- Target position lines
____________________
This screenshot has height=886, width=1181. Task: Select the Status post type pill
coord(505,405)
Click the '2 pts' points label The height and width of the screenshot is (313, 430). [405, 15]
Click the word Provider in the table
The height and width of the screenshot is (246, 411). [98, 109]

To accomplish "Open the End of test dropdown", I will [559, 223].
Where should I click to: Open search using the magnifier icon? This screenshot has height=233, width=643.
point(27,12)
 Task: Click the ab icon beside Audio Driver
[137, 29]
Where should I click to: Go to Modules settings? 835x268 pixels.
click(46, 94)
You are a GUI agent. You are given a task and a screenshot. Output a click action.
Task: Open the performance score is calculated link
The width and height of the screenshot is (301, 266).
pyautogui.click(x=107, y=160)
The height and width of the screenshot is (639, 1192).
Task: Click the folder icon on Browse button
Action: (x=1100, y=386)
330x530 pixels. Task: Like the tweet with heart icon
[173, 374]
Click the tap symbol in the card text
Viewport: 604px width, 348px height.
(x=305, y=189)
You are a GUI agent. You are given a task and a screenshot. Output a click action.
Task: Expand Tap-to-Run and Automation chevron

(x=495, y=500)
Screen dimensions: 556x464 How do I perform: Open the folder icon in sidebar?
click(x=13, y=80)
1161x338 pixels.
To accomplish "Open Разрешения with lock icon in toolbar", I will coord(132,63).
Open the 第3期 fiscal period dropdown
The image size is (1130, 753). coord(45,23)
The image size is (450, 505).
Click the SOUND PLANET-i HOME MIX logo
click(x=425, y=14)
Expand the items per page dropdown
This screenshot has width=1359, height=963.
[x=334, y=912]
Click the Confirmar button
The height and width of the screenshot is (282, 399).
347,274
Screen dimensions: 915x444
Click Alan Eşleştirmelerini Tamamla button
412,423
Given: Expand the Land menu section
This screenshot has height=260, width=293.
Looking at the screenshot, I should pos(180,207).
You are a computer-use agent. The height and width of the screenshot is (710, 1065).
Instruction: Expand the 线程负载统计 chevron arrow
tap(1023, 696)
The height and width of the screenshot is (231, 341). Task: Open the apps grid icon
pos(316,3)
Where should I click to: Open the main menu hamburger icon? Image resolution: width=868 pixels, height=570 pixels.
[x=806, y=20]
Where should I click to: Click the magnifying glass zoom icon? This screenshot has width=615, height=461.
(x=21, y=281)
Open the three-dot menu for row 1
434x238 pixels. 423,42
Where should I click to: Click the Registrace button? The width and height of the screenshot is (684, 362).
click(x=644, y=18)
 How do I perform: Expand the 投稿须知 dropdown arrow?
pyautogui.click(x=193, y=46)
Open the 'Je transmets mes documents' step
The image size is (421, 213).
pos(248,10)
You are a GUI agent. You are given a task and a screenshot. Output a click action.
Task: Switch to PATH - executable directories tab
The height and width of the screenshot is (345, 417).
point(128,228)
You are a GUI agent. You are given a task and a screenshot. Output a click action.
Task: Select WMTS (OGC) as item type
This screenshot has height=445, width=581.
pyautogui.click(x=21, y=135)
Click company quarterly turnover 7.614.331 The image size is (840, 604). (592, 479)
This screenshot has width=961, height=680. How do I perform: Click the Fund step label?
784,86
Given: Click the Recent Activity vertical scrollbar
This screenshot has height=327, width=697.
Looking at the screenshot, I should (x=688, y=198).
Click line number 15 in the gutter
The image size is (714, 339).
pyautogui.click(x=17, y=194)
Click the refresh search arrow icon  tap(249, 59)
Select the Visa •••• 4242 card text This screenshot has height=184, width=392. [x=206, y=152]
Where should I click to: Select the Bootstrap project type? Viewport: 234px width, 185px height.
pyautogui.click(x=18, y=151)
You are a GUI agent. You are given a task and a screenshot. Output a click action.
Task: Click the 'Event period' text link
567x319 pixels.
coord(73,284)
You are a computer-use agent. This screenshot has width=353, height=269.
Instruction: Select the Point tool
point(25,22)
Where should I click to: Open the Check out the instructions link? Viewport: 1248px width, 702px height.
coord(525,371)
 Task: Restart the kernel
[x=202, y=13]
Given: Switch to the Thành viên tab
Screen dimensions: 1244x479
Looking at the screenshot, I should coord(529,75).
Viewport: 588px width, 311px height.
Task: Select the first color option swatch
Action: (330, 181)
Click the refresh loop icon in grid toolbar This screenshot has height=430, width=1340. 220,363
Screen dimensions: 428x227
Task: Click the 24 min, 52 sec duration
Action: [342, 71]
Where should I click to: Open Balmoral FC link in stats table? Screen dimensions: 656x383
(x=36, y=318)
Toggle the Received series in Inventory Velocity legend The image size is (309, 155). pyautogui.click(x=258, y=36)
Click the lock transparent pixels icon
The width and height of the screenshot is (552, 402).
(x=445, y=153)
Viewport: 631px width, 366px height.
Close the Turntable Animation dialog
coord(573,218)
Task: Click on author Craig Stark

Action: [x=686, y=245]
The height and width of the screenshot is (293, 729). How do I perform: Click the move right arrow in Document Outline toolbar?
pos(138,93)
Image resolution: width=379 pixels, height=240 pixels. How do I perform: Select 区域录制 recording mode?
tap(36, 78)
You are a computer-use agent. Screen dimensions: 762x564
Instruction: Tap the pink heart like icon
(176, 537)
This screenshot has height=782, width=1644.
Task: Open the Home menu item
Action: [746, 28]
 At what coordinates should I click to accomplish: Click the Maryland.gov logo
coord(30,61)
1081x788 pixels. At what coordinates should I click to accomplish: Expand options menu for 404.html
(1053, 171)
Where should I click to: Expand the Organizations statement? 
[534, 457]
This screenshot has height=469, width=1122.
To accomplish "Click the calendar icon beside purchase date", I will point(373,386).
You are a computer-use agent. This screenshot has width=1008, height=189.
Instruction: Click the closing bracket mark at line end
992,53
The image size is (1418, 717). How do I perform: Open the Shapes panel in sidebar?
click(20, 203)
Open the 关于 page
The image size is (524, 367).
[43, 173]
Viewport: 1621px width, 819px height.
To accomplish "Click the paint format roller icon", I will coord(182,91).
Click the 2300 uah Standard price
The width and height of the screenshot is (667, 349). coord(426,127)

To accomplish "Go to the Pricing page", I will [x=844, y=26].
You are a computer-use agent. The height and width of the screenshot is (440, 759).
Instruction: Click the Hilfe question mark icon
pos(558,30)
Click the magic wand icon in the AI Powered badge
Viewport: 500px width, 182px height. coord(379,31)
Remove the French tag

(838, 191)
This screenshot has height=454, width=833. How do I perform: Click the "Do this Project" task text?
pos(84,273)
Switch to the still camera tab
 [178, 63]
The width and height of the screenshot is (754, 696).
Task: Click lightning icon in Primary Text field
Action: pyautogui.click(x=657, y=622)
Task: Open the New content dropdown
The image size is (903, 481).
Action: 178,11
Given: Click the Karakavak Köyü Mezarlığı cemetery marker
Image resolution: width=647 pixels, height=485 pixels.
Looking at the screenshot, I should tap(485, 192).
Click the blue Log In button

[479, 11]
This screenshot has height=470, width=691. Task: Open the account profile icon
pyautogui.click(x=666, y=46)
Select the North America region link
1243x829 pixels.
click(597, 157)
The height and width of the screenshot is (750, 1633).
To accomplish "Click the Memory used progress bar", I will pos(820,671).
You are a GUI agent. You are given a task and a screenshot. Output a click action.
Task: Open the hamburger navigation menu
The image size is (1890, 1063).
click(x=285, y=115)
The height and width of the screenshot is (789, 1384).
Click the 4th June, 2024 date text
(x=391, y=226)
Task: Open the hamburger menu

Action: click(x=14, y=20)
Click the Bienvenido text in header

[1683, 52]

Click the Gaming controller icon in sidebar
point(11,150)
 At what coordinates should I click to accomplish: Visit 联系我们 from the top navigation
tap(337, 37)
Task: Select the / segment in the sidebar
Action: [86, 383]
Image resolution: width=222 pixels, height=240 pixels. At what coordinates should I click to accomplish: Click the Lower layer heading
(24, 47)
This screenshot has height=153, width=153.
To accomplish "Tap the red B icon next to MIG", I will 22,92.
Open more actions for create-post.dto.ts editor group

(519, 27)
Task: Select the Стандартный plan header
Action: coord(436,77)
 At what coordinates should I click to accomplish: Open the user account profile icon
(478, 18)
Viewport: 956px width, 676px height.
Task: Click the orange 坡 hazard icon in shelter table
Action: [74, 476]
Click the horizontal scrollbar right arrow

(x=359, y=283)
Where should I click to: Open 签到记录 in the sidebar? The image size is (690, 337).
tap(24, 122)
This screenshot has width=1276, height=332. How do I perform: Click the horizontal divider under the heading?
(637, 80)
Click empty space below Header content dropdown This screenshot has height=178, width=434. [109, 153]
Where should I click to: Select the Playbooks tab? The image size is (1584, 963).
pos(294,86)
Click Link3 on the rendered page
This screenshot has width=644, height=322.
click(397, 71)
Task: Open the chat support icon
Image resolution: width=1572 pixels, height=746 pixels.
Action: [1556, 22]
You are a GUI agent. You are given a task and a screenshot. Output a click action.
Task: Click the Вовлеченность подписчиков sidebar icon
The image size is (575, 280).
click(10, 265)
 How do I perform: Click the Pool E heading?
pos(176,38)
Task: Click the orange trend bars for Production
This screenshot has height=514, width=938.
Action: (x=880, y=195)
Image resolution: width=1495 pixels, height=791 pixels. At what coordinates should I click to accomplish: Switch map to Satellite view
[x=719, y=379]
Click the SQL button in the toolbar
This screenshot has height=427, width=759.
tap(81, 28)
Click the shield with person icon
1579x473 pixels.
____________________
- SHORT EXERCISE
Pick out every line above that contains the word "Select", and copy each one.

- RESPONSE FOR THIS EXERCISE
This screenshot has height=886, width=1181. Task: Select the Status post type pill
Task: Select WMTS (OGC) as item type
Select the Visa •••• 4242 card text This screenshot has height=184, width=392. [x=206, y=152]
Where should I click to: Select the Bootstrap project type? Viewport: 234px width, 185px height.
Instruction: Select the Point tool
Task: Select the first color option swatch
Image resolution: width=379 pixels, height=240 pixels. How do I perform: Select 区域录制 recording mode?
Select the North America region link
Task: Select the / segment in the sidebar
Task: Select the Стандартный plan header
Where should I click to: Select the Playbooks tab? The image size is (1584, 963).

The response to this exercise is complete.